LSC> To put it another way, the path has three aspects: siila, samaadhi
LSC> and paññaa. The first concerns what we do, the second what we are and
LSC> the third how we understand. So precepts are part of the task of
LSC> improving our actions, concentration i.e. samaadhi and jhaana is the
LSC> way in which we work on improving our mental state and wisdom is to
LSC> make our manner of knowing more profound.
yes
LSC> Remember that I think that the discourse we are discussing is from a
LSC> time a century or two after the Buddha. It is not attributed to the
LSC> Buddha.
Then Do you think in the following 200 hundred years the Sangha could
change the understanding of the monk's practice and creating that
division?.
LSC> Memorizing and studying would be the beginning. The kind of thing
LSC> that Buddhadaasa was doing in the dhamma talk you quote below would
LSC> be a much more advanced level. I never met Buddhadaasa, but he seems
LSC> to have been a monk experienced in both aspects: jhaana and
LSC> dhammayoga.
I think what you are explaining here it's really in the point.
Just I wonder that maybe it is not an higher level but just a
different thing.
Bikkhu Bodhi says those Dhammayoga monks refers to preachers
(dhamma-kathika).

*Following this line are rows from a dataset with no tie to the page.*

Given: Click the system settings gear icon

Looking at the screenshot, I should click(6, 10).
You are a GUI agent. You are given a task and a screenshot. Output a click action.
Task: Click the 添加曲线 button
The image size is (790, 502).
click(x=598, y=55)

While the meditators refers those who have attained
jhanas. Therefore, Dhamma monks are "who penetrate the deep meaning of
the khandas (aggregates), the dhatus (elements) the ayatanas (sense
fields). They clearly see it by magga-citta (i.e the citta that
experiences nibbana) together with vipassana panna. But here it should
be panna which penetrates by considering, and also panna on the level
of asking questions and learning"
However, what Buddhadasa explain sounds a bit different. And other
modern masters had a similar view, in example Ajahn Chah:
'Making the postures even' refers to the mind, nothing else. It
means making the mind bright and clear so that wisdom arises, so that
there is knowledge of whatever is happening in all postures and
situations. Whatever the posture, you know phenomena and states of
mind for what they are, meaning that they are impermanent,
unsatisfactory, and not your self. The mind remains established in
this awareness at all times and in all postures.'
For Buddhadasa and Chah, such contemplation seems to be not in some
preliminary level when they are talking about realizing nibanna in
a practice of awakening.
Reading these thoughts on this contemplation, I wonder about the
final words of Bikkhu Bodhi: "But here it should be panna which
penetrates by considering, and also panna on the level of asking
questions and learning".
I ignore if panna can have a deepest connotation. I understand panna
can be related with a deep wisdom in the sense of an unerring
intuition in the truth but it is not enough. Maybe I'm wrong.
LSC> What he says about emptiness seems quite normal Theravaada teaching to me.
your privilege. Non-scholar people we are condemned to feel surprise
in front common things.
LSC> So Dhammapaala understands that he was unable to settle to his
LSC> meditation and became frustrated with it. This produced a kind of
LSC> nibbidaa, similar to the early stage of strong insight - a kind of
LSC> rejection of mind and body. So he turned towards suicide, but further
LSC> stimulated by the imminence of death as he stood on the brink,
LSC> insight arose i.e. the more balanced, advanced stage of insight which
LSC> leads to awakening.
LSC> Nothing here says anything about whether he had previously practised
LSC> jhaana, but I would assume he had. As most meditators discover, there
LSC> is nothing more frustrating than going to an ideal environment for
LSC> meditation and finding it impossible to still the chimpanzee mind in
LSC> the way you have done on some previous occasion.
yes, I never put my chimpanzee into a jacuzzi because it doesn't work.
It is a personal conclusion, no more.
In my humble understanding of common reader, I would assume that when
he was in the brink, it was the vision of the author of the crime, his
own chimpanzee mind impossible to still, what drive to him to
enlightenment. Before that moment he had been deceiving himself with
another mind which still was not here.